[Data — start]

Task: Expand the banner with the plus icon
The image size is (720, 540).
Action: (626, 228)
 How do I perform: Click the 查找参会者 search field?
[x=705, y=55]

[Data — finish]

:: What is required ::
Reproduce exactly the line that contains "The image size is (720, 540)." together with each line after it to the end of the entries; include no other lines.

:: Your solution ::
The image size is (720, 540).
Action: (626, 228)
 How do I perform: Click the 查找参会者 search field?
[x=705, y=55]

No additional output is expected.